### TEXT EXTRACT
[start]
State Route 527 (SR 527) is a north–south state highway in the southern portion of the U.S. state of Ohio.  Its southern terminus is at the Ohio River in Chesapeake, where the Robert C. Byrd Bridge carries travelers across to Huntington, West Virginia.  Its northern terminus is at State Route 7 at the partially completed Chesapeake bypass just northeast of the Chesapeake corporation limits. SR 527 is one of the few state routes in Ohio that connects to the same numbered route in a neighboring state, becoming West Virginia Route 527.

Route description
SR 527 heads north from the southern terminus as a four–lane highway.  The route begins a signed concurrency with SR 7 at a traffic light, however unlike other concurrencies in the state, the higher numbered highway is officially designated on the road. SR 527 continues north while SR 7 has an official gap in the road. The northern terminus of SR 527 is at an incomplete trumpet interchange with SR 7, with SR 7 heading southwest and some modified ramps providing access to nearby local and county roads.
[end]
### SET PROBLEM 1
In the State Route 527 text, restate the paragraph beginning "SR 527 heads north from the southern terminus" more briefly, keeping its main facts.
### SET PROBLEM 2
Turn the records, from their first line through the line holding "click(x=410, y=67)", inclusive, into a numbered list, leaving out blank lines.
The highway text above and the records that come after it are unrelated material.

### TASK MATERIAL
[start]
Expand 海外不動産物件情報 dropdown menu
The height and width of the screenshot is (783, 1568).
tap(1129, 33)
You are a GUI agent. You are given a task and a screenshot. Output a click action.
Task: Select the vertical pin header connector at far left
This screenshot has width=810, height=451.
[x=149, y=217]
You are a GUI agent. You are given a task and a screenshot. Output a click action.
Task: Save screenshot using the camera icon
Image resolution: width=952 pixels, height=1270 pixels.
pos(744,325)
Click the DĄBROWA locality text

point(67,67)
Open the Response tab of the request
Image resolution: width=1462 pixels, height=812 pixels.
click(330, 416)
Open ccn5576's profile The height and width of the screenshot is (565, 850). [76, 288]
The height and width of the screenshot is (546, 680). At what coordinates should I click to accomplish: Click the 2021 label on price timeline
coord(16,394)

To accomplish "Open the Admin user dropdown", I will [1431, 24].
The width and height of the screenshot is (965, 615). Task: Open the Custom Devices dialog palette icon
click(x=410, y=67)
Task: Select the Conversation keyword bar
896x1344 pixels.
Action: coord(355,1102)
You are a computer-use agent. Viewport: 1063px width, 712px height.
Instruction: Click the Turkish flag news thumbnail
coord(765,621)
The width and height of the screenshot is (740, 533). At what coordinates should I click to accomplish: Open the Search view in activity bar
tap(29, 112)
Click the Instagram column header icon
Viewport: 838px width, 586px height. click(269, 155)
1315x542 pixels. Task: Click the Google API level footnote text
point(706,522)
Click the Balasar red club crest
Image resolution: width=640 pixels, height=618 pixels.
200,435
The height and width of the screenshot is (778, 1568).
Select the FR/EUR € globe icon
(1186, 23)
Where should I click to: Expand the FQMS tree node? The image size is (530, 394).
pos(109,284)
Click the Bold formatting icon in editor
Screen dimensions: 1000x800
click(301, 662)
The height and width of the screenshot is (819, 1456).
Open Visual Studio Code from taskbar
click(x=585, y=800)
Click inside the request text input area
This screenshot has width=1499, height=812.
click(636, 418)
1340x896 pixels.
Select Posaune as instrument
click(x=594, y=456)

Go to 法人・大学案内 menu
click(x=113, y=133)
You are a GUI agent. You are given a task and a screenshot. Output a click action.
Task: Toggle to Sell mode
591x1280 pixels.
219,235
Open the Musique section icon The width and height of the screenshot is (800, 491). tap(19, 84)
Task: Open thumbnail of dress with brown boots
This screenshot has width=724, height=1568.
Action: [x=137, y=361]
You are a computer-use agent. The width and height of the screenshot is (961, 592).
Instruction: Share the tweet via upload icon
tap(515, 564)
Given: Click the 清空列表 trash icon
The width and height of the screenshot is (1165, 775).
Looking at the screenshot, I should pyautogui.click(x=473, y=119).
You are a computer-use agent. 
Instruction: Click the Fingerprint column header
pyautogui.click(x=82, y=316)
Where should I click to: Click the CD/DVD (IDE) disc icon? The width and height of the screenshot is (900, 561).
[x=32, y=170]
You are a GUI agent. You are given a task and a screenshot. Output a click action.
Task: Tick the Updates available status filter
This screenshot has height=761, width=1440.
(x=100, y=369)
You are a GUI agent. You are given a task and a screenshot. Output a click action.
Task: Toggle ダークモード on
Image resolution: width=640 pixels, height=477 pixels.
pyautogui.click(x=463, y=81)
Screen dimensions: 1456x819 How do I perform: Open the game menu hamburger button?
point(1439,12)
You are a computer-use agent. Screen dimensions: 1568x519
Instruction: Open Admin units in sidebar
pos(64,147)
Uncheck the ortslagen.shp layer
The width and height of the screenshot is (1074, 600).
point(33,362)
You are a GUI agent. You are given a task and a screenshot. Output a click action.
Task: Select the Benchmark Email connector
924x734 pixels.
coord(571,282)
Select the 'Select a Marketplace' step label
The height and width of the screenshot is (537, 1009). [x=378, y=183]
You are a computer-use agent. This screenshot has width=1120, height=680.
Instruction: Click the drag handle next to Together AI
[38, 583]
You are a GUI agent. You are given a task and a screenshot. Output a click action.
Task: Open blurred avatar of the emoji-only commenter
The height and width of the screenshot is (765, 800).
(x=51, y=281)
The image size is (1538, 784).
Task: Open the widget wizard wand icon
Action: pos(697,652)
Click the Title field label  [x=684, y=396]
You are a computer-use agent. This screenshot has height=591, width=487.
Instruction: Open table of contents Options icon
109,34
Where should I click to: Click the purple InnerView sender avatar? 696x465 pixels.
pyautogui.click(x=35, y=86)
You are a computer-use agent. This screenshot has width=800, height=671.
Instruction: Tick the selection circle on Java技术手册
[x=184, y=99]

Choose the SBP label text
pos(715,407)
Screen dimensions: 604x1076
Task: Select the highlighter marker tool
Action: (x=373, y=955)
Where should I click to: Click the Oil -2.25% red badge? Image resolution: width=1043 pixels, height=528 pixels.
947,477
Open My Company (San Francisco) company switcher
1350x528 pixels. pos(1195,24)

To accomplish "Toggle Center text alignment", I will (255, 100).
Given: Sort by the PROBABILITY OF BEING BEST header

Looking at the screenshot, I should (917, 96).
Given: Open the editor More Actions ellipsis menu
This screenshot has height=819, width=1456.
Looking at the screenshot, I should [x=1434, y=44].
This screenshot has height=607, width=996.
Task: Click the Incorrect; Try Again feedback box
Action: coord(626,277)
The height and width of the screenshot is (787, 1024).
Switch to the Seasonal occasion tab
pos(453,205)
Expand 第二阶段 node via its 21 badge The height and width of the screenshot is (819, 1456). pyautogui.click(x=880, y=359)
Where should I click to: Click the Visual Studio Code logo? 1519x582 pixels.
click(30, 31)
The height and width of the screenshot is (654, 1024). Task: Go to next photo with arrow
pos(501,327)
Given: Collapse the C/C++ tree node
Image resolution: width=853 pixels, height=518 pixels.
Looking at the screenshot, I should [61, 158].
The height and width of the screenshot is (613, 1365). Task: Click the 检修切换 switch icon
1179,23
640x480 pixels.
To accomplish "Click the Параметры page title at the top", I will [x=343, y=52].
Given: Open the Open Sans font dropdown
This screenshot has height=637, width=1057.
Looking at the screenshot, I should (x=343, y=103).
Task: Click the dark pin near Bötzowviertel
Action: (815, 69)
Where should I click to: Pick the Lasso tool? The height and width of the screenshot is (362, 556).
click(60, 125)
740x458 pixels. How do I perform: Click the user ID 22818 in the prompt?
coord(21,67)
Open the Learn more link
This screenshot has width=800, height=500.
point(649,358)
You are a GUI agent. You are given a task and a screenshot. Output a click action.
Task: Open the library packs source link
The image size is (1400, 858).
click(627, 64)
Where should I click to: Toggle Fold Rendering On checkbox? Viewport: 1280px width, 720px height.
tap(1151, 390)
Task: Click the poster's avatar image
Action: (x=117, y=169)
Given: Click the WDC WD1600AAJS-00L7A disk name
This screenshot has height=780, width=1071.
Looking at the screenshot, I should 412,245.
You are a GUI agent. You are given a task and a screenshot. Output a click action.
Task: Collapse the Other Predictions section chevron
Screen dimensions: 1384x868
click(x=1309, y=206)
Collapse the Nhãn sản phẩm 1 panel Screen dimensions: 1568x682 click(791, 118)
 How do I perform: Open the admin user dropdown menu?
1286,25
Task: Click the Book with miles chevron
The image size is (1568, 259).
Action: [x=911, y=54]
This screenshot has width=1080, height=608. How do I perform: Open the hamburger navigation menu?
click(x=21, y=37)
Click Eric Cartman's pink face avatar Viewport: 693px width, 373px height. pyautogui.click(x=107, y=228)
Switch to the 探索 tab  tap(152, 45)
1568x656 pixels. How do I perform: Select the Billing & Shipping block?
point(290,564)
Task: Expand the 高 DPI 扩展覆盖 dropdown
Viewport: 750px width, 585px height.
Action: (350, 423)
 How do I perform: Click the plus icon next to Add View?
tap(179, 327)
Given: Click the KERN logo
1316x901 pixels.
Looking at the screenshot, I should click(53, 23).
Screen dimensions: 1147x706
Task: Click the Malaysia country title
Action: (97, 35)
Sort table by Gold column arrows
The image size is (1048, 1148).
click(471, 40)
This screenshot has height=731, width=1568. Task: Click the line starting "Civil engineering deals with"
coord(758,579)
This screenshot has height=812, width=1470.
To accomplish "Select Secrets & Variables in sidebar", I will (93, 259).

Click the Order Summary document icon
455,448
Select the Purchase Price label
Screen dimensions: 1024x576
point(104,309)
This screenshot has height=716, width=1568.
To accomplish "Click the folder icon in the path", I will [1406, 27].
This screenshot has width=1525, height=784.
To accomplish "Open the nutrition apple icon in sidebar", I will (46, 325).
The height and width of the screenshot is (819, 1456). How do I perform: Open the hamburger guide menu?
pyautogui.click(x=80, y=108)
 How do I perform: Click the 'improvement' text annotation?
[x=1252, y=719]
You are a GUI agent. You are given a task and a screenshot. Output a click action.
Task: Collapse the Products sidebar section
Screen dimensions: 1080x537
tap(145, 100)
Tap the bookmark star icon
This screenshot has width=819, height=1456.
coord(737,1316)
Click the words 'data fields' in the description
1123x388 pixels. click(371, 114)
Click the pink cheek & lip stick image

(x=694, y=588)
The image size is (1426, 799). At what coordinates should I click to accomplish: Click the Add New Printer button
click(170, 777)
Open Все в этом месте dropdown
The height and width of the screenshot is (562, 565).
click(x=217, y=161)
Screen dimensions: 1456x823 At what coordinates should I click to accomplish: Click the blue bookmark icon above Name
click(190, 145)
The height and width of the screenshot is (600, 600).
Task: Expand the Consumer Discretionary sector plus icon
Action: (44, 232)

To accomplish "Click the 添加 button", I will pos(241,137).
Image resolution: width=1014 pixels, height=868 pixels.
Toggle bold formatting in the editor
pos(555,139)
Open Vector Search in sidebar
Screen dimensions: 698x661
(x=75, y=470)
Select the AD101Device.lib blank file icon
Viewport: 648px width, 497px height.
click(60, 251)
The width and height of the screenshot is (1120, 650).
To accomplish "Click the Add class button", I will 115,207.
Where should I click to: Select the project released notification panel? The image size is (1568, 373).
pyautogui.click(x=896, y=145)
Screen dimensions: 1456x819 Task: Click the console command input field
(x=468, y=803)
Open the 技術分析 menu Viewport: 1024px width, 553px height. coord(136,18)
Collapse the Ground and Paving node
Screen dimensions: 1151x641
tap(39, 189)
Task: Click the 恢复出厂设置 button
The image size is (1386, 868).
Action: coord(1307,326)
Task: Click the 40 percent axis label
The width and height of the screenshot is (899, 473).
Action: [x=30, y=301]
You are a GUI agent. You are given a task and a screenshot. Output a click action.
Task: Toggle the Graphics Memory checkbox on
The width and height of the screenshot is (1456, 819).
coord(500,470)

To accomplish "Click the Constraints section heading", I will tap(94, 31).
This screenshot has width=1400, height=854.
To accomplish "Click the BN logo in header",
[end]
### WRITTEN RESPONSE 1
SR 527 runs north from its southern terminus as a four-lane highway. At a traffic light it begins a signed concurrency with SR 7. Unlike other concurrencies in the state, the road officially carries the higher-numbered highway, and SR 7 has an official gap there. The route ends at an incomplete trumpet interchange with SR 7, where SR 7 heads southwest and modified ramps give access to nearby local and county roads.

### WRITTEN RESPONSE 2
1. Expand 海外不動産物件情報 dropdown menu
2. The height and width of the screenshot is (783, 1568).
3. tap(1129, 33)
4. You are a GUI agent. You are given a task and a screenshot. Output a click action.
5. Task: Select the vertical pin header connector at far left
6. This screenshot has width=810, height=451.
7. [x=149, y=217]
8. You are a GUI agent. You are given a task and a screenshot. Output a click action.
9. Task: Save screenshot using the camera icon
10. Image resolution: width=952 pixels, height=1270 pixels.
11. pos(744,325)
12. Click the DĄBROWA locality text
13. point(67,67)
14. Open the Response tab of the request
15. Image resolution: width=1462 pixels, height=812 pixels.
16. click(330, 416)
17. Open ccn5576's profile The height and width of the screenshot is (565, 850). [76, 288]
18. The height and width of the screenshot is (546, 680). At what coordinates should I click to accomplish: Click the 2021 label on price timeline
19. coord(16,394)
20. To accomplish "Open the Admin user dropdown", I will [1431, 24].
21. The width and height of the screenshot is (965, 615). Task: Open the Custom Devices dialog palette icon
22. click(x=410, y=67)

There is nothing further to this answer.